Um amigo, incomodado com a conjunção adversativa une as duas orações de Mt 6:13, me mandou fotos de um livro que mostram uma tradução curiosa para esse versículo da oração do Pai Nosso. Para expor a incorreção do que fez o autor (cuja identidade prefiro não expor, já que isso não muda nada no argumento), acabei mencionando algumas questões que julgo bom divulgar aqui, tais como: as traduções do NT ao hebraico e o significado da locução כִּי אִם.
Gilton,
Ótimas fotos do livro,
ainda mais considerando que foram tiradas de noite! Ficou perfeitamente
legível.
Vamos lá! Como eu
adiantei, a metodologia do autor é bem questionável. Ele não define se
traduzirá do grego ou do hebraico (talvez o explique na introdução, que eu não
li), mas acaba adotando o texto hebraico para fazer a tradução. E ele usa a
tradução do Novo Testamento ao hebraico de Salkinson e Ginsburg do século XIX!

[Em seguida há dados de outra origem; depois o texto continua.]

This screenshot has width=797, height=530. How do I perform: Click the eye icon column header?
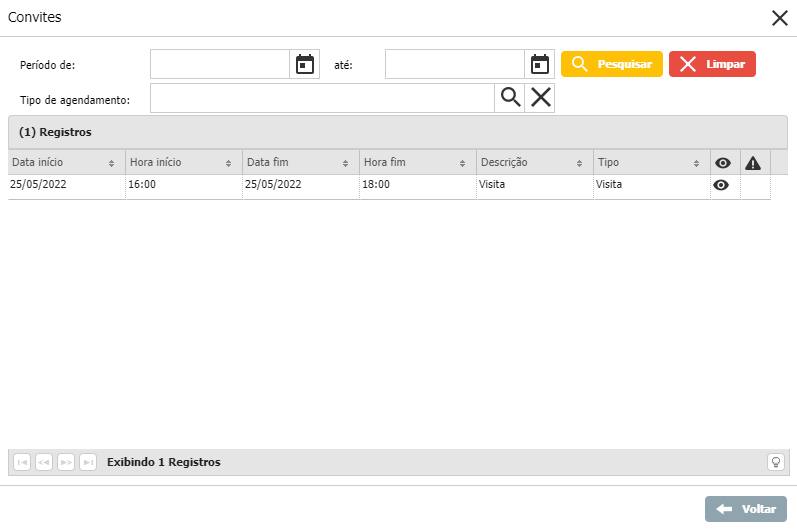point(723,163)
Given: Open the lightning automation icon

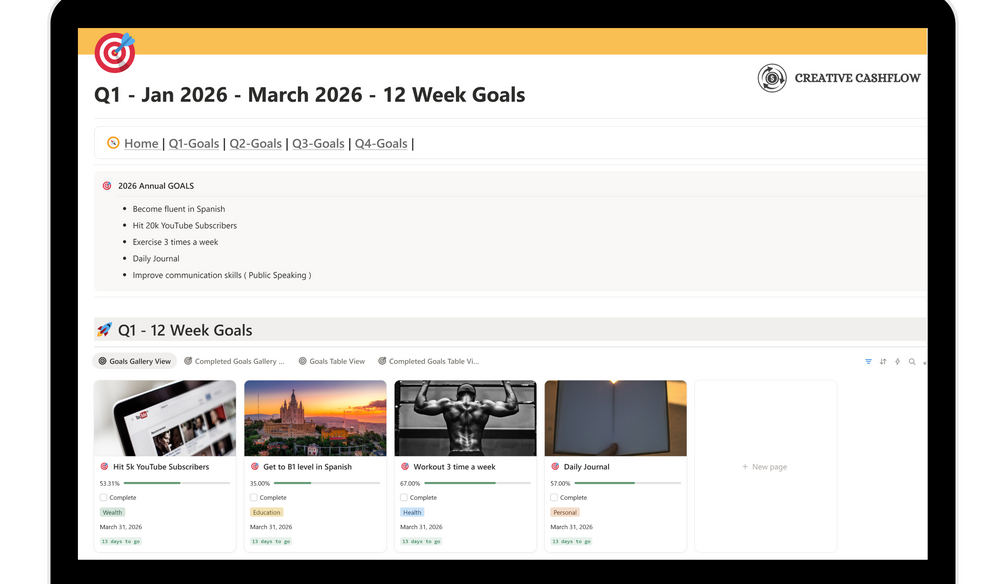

Isso mesmo, esse texto hebraico não é antigo. O Salkinson, inclusive, foi
missionário da igreja presbiteriana da Escócia entre os judeus de Edimburgo.
Voltando ao autor
brasileiro, ele traduz a frase final do versículo 13 assim: “porque assim nos
resgatas do mal”. Se compararmos isso com o texto grego (ἀλλὰ ῥῦσαι ἡμᾶς ἀπὸ τοῦ πονηροῦ),
não faz sentido nenhum.
Se
o ἀλλὰ fica estranho pelo fato de a oração não parecer
“adversativa” com relação à anterior, o “porque” fica ainda mais estranho, uma
vez que o ῥῦσαι é um imperativo. Dizer “porque”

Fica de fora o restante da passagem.